■ **DATA FOR THIS TASK**:
· · ·
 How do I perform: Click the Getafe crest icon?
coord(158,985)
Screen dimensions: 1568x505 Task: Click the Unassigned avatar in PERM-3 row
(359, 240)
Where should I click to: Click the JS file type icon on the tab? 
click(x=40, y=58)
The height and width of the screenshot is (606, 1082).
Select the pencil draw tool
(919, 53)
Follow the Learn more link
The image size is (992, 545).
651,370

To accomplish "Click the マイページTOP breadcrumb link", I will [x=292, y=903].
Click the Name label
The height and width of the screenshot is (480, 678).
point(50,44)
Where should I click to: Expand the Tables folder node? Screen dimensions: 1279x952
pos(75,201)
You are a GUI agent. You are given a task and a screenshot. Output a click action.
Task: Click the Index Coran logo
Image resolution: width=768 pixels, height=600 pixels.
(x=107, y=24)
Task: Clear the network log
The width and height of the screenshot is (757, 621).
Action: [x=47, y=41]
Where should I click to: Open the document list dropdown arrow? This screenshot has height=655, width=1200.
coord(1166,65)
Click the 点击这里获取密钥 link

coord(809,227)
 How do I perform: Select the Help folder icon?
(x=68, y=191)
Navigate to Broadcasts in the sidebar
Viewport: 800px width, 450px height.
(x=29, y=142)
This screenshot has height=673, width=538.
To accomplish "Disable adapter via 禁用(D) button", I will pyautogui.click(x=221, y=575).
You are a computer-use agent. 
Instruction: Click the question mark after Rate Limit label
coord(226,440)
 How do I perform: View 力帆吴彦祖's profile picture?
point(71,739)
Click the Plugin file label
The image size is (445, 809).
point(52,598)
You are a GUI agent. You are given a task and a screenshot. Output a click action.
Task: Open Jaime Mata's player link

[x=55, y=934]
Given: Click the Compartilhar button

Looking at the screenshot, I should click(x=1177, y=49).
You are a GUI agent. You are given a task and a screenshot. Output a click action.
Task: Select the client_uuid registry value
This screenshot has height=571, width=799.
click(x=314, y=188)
· · ·
Return the data exactly. Include every record.

■ **RESPONSE BOX**:
 How do I perform: Click the Getafe crest icon?
coord(158,985)
Screen dimensions: 1568x505 Task: Click the Unassigned avatar in PERM-3 row
(359, 240)
Where should I click to: Click the JS file type icon on the tab? 
click(x=40, y=58)
The height and width of the screenshot is (606, 1082).
Select the pencil draw tool
(919, 53)
Follow the Learn more link
The image size is (992, 545).
651,370

To accomplish "Click the マイページTOP breadcrumb link", I will [x=292, y=903].
Click the Name label
The height and width of the screenshot is (480, 678).
point(50,44)
Where should I click to: Expand the Tables folder node? Screen dimensions: 1279x952
pos(75,201)
You are a GUI agent. You are given a task and a screenshot. Output a click action.
Task: Click the Index Coran logo
Image resolution: width=768 pixels, height=600 pixels.
(x=107, y=24)
Task: Clear the network log
The width and height of the screenshot is (757, 621).
Action: [x=47, y=41]
Where should I click to: Open the document list dropdown arrow? This screenshot has height=655, width=1200.
coord(1166,65)
Click the 点击这里获取密钥 link

coord(809,227)
 How do I perform: Select the Help folder icon?
(x=68, y=191)
Navigate to Broadcasts in the sidebar
Viewport: 800px width, 450px height.
(x=29, y=142)
This screenshot has height=673, width=538.
To accomplish "Disable adapter via 禁用(D) button", I will pyautogui.click(x=221, y=575).
You are a computer-use agent. 
Instruction: Click the question mark after Rate Limit label
coord(226,440)
 How do I perform: View 力帆吴彦祖's profile picture?
point(71,739)
Click the Plugin file label
The image size is (445, 809).
point(52,598)
You are a GUI agent. You are given a task and a screenshot. Output a click action.
Task: Open Jaime Mata's player link

[x=55, y=934]
Given: Click the Compartilhar button

Looking at the screenshot, I should click(x=1177, y=49).
You are a GUI agent. You are given a task and a screenshot. Output a click action.
Task: Select the client_uuid registry value
This screenshot has height=571, width=799.
click(x=314, y=188)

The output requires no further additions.